00:00RTL Soir, Yves Calvi et Agnès Bonfillon.
00:03Il est 18h18, bonsoir Pascal Duval, merci de nous rejoindre sur RTL.
00:07Vous dirigez l'UNATFI, l'Union Nationale des Associations de Défense des Familles
00:11et de l'individu victime de sectes.
00:14La mission interministérielle de lutte contre les dérives sectaires, la Mivilud,
00:18vient de remettre son rapport annuel.
00:19Les signalements pour dérives sectaires ont doublé en France, doublé en 10 ans.
00:24Sur tous les signalements reçus entre 2022 et 2024,
00:27la santé et le bien-être arrivent en tête des abus.
00:29auprès de gens fragiles, c'est comme ça qu'on recrute ?
00:33Alors oui, bien sûr, la fragilité même passagère des personnes
00:40peut être l'occasion pour ces mouvements sectaires
00:44de vous faire des propositions qui correspondent souvent d'ailleurs
00:48à votre période de fragilité, à savoir dans le cas de la santé,
00:53une maladie, le fait d'apprendre qu'on est malade
00:56ou le fait de ne pas supporter les traitements.

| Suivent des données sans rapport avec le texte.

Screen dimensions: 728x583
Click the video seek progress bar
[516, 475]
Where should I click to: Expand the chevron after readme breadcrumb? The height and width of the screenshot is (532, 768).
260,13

00:59peuvent être des moments où effectivement des dérives sectaires peuvent intervenir
01:08parce qu'on va proposer à la personne des traitements moins invasifs
01:14ou tout simplement lui promettre de guérir sans souffrir et de façon naturelle.
01:23Ça, c'est un des arguments principaux qui ne veut pas dire grand-chose d'ailleurs.
01:27Est-ce qu'on peut dire que les sectes ont infiltré le secteur de la santé au sens large du terme ?
01:34Alors, ils l'ont investi depuis très longtemps déjà puisque la santé est investie de deux façons différentes.
01:41D'une part parce que l'atteinte à la santé est un mode de fragilisation des personnes à l'intérieur des mouvements sectaires.
01:49Et ça, on connaît ça depuis très longtemps.
01:53C'est-à-dire que le manque de soins, le manque de sommeil peut fragiliser la santé des personnes
01:57et ça devient une façon de la fragiliser pour pouvoir asseoir une emprise sur elle.
02:03Et ensuite, effectivement, ils ont investi le secteur de la santé de façon à pouvoir approcher plus facilement
02:10et recruter à travers ce domaine.
02:15On appelle toutes les pratiques par lesquelles ils passent, ce sont des portes d'entrée en fait.
02:25Ce sont des produits d'appel pour attirer les gens à eux, leur proposer leurs pratiques dans un premier temps.
02:32Mais en fait, la volonté, au final, c'est plutôt d'asseoir une emprise, d'exercer une emprise sur eux,
02:39de leur demander de l'argent très souvent et malheureusement parfois de les pousser à interrompre leur traitement
02:48quand ces personnes sont malades, gravement malades.
02:51Et malheureusement, on a vu parfois des personnes décédées sur de très mauvais conseils.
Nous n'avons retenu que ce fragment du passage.